But it’s more than just being tough.

Part of the cowboy way of life is being full of good manners and having respect for others, says Gaffney.

“That is the cowboy, really truly that is the core of the cowboy,” Gaffney said. “I don’t care if it’s a Mike White, Chris Shivers, myself, Aaron Semas, Cody Lambert or Ty Murray – that is where we came from. I am damn sure not saying we are perfect, but in a general sense that’s how we try to live our life and project that image.”

Whenever White, who was raised on a ranch in Louisiana, meets with young bull riders, he stresses those core values of respect.

“A lot of it is having respect for other people,” he said. “Being a gentleman. When you are introduced to a lady, take your hat off. Using your manners, yes ma’am/no ma’am.”

White, who has a 10-year-old son, Logan, and a 3-year-old daughter, Morgan, is making sure to raise his kids with polite manners. He understands that while, yes, his bull riding talent may have helped him reach the PBR, but it was his manners helped him achieve so much more.

“It’s very important for me,” the 1999 Rookie of the Year said. “If it weren’t for my manners and discipline, and the other things that go along with it, I may not have gotten the sponsorship and some of the other things that I have gotten through my bull riding career.”

* **TASK INSTRUCTIONS**:
1. In the passage on cowboy manners, what title did White earn in 1999?
2. Pick up the passage on cowboy manners after its final quote and carry it forward.

* **DATA SUPPLIED**:
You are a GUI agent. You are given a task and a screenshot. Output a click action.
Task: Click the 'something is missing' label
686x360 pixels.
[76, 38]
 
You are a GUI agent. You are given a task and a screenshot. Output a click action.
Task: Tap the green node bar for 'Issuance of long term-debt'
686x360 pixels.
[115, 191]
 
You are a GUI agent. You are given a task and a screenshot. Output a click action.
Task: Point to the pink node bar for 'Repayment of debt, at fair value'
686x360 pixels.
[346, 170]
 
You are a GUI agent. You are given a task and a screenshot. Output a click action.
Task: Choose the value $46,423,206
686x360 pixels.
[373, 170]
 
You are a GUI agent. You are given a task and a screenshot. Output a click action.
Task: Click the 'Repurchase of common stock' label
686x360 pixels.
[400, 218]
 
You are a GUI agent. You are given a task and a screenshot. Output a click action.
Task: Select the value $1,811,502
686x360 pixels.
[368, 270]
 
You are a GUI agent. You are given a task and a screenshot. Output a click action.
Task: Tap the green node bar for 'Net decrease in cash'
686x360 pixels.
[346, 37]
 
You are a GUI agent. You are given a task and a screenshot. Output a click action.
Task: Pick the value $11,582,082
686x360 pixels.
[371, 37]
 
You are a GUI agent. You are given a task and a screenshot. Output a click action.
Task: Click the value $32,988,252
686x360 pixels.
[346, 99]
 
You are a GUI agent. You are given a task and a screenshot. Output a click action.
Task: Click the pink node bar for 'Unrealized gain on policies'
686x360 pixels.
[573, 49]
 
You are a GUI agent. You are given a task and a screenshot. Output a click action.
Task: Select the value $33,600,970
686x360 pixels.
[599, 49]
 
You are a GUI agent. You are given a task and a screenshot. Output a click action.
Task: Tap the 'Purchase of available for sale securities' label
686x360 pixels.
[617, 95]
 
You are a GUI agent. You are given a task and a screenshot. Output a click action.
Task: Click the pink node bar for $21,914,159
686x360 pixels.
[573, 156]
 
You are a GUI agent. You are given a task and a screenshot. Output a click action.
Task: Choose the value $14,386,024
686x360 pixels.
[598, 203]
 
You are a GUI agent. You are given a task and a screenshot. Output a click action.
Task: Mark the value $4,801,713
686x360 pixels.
---
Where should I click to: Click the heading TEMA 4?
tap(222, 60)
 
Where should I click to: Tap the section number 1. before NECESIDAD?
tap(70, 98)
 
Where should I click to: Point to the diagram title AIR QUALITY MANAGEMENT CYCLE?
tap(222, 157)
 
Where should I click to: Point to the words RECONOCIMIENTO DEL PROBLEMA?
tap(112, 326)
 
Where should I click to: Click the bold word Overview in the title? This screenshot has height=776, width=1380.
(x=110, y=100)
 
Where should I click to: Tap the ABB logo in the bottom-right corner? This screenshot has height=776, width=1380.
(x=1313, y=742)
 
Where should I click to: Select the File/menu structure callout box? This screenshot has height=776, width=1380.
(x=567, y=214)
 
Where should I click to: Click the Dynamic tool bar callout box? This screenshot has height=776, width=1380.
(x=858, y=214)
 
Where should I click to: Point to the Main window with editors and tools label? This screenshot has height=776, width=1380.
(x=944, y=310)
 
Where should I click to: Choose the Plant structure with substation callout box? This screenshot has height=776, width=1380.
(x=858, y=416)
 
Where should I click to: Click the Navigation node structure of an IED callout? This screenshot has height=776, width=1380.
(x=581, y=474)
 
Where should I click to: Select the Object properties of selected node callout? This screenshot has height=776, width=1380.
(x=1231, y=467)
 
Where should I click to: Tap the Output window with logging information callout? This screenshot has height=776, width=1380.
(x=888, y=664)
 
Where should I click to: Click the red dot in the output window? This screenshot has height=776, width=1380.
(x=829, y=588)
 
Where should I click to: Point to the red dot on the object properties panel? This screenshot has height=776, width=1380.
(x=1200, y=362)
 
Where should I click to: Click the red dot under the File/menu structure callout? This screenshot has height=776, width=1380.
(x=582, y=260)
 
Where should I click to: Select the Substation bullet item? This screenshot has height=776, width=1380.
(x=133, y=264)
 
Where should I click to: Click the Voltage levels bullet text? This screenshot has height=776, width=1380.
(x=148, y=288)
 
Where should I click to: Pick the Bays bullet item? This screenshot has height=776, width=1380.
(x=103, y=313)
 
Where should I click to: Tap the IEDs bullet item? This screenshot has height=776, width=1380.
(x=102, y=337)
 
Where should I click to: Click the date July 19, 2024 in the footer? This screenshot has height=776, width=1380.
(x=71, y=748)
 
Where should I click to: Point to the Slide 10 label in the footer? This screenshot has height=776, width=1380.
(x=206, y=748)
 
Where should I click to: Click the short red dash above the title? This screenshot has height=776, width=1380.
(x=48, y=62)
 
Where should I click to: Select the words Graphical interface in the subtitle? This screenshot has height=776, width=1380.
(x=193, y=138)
==
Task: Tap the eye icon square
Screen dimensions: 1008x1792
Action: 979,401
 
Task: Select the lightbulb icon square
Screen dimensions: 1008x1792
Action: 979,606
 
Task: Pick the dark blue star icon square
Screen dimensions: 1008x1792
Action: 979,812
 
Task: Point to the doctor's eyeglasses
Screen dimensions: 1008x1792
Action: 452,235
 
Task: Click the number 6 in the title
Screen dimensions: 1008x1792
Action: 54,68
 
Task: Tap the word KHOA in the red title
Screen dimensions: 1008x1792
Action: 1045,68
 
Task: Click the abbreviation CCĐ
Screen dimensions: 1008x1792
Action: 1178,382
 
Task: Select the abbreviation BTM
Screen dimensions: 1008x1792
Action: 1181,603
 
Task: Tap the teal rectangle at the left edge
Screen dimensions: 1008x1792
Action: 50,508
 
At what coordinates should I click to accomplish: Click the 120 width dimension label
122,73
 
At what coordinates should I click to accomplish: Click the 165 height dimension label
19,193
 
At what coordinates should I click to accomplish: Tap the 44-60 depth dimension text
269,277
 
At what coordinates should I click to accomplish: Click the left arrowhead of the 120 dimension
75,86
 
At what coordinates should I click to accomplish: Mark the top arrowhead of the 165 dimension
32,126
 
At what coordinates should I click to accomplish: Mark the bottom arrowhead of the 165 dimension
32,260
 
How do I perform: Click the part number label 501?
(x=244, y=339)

* **EXPECTED OUTPUTS**:
1. Rookie of the Year.

2.
Gaffney has the same expectations for his two kids, Destyn, 11, and Marek, 6. He and his wife, Robyn, stand for nothing less than good manners.

“We have a good moral fiber from the people in our life, the cowboys that instilled that in me and those tough guys and my parents and older brother,” Gaffney said. “That is what we try to convey to them. You treat everybody with respect and that is the cowboy way.”

He later added, “It really is a whole way of living and carrying yourself. I like to think that is how we all feel as a whole. I know the guys that I surrounded myself with, the original PBR founders, that is how we try to live our life and we are proud of that.”